(Text section)
....

We're different and better because we control all three key phases of getting the crawfish to market," Mike explained. "We grow them ourselves, we operate a wholesale dock and we distribute them. We control the entire process, which is crucial
Branch, LA (PRWEB) February 15, 2012
The groundhog may have seen his shadow and predicted six extra weeks of winter, but don’t tell that to south Louisiana’s crawfish population. Mild temperatures, timely rains and ideal water conditions have resulted in a perfect storm of plentiful crawfish that even Punxsutawney Phil couldn’t have predicted.
“For 2012, everything I’m seeing right now indicates we’re lined up for a high production year,” said Mark Fruge’, co-owner of Fruge’ Aquafarms in Branch, located about 15 miles from Lafayette. “With these mild temperatures, the crawfish are ahead of schedule on their rate of growth and production levels because they’ve been so active. The industry as a whole is probably producing double where we’d normally be right now.”
And while the calendar says the first day of spring is still almost six weeks away, the tasty crustaceans raised in rice fields and ponds throughout Cajun Country are making the most of the mild, wet conditions.

....

(Records)

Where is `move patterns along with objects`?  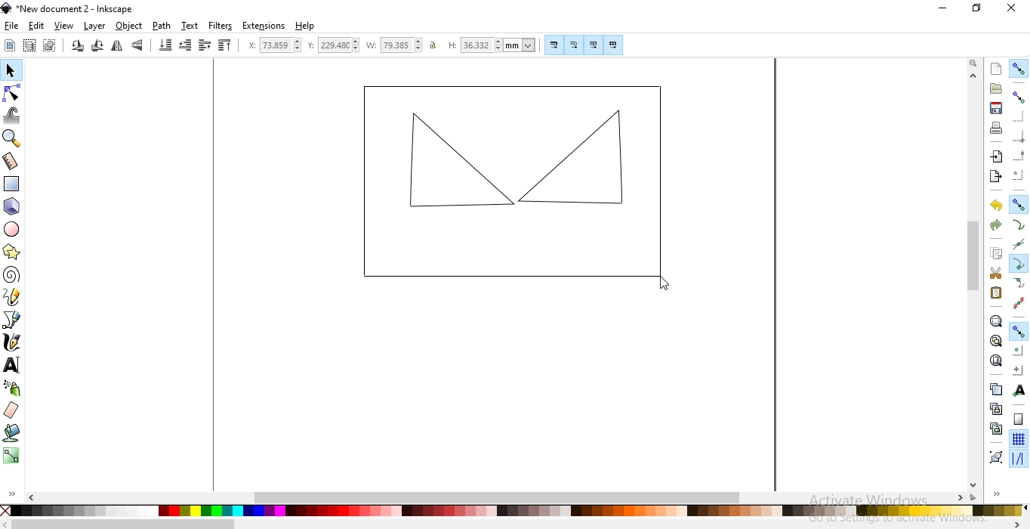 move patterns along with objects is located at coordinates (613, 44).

....

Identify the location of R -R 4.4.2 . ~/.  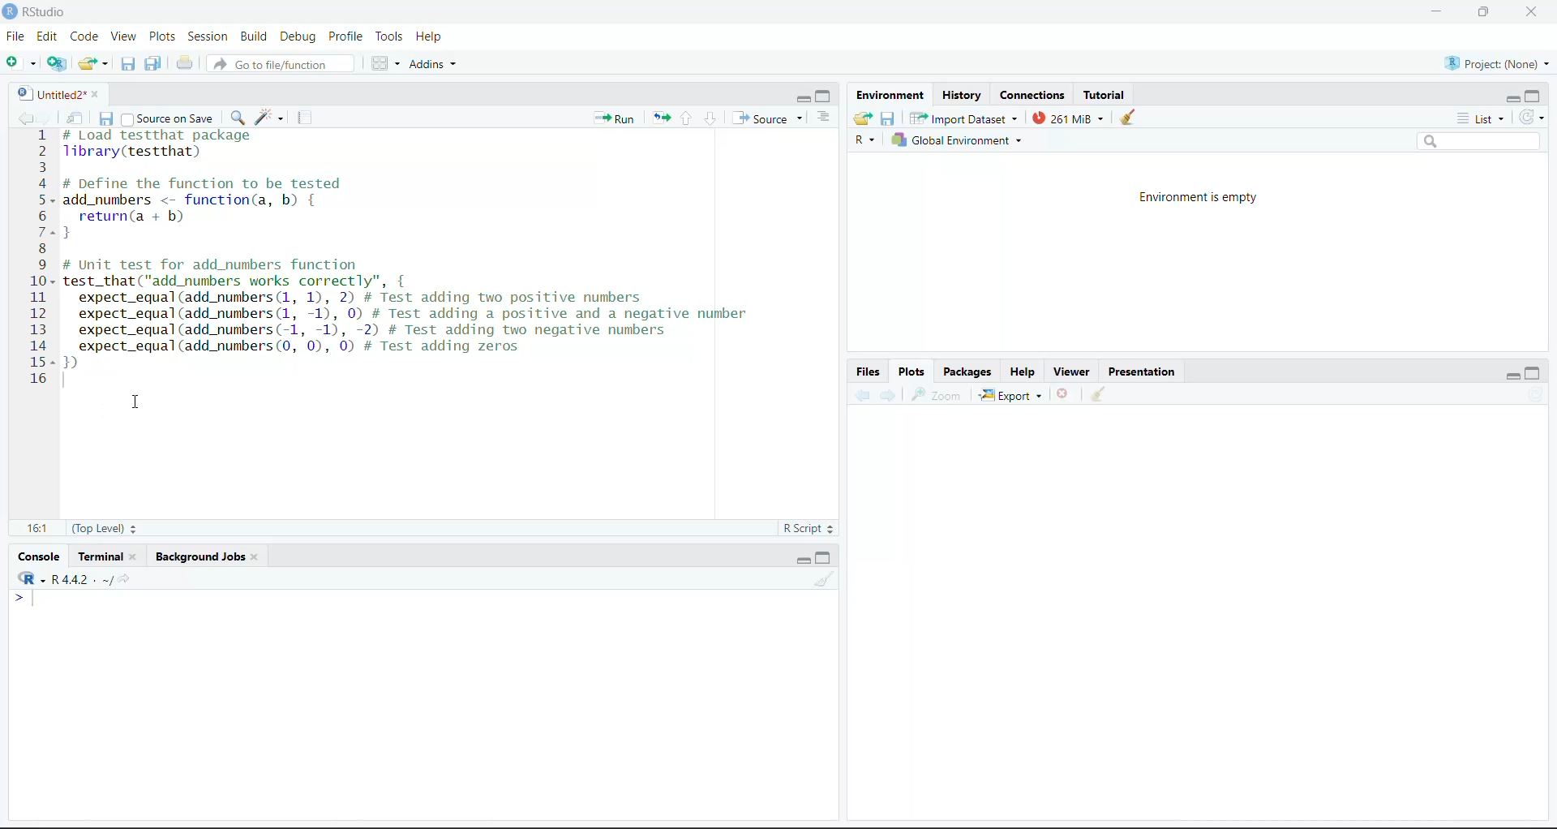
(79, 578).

....

(What you will do)
• 1. Answer these questions from the crawfish news release:
(a) According to the groundhog's prediction, how much extra winter was coming?
(b) About how far is Branch from Lafayette?
(c) How far away is the first day of spring, according to the calendar?
• 2. Reproduce everything in the crawfish news release from "We're different and" down to "couldn’t have predicted.", with no change to any word or mark.
• 3. The crawfish news release says the crawfish are ahead of schedule on growth and production. What reason does it give for this?
The entries are not needed for any of this work.

(Written responses)
• 1.
(a) Six extra weeks of winter.
(b) About 15 miles.
(c) Almost six weeks away.

• 2.
We're different and better because we control all three key phases of getting the crawfish to market," Mike explained. "We grow them ourselves, we operate a wholesale dock and we distribute them. We control the entire process, which is crucial
Branch, LA (PRWEB) February 15, 2012
The groundhog may have seen his shadow and predicted six extra weeks of winter, but don’t tell that to south Louisiana’s crawfish population. Mild temperatures, timely rains and ideal water conditions have resulted in a perfect storm of plentiful crawfish that even Punxsutawney Phil couldn’t have predicted.

• 3. The mild temperatures have kept the crawfish very active. That activity has put their growth and production levels ahead of schedule.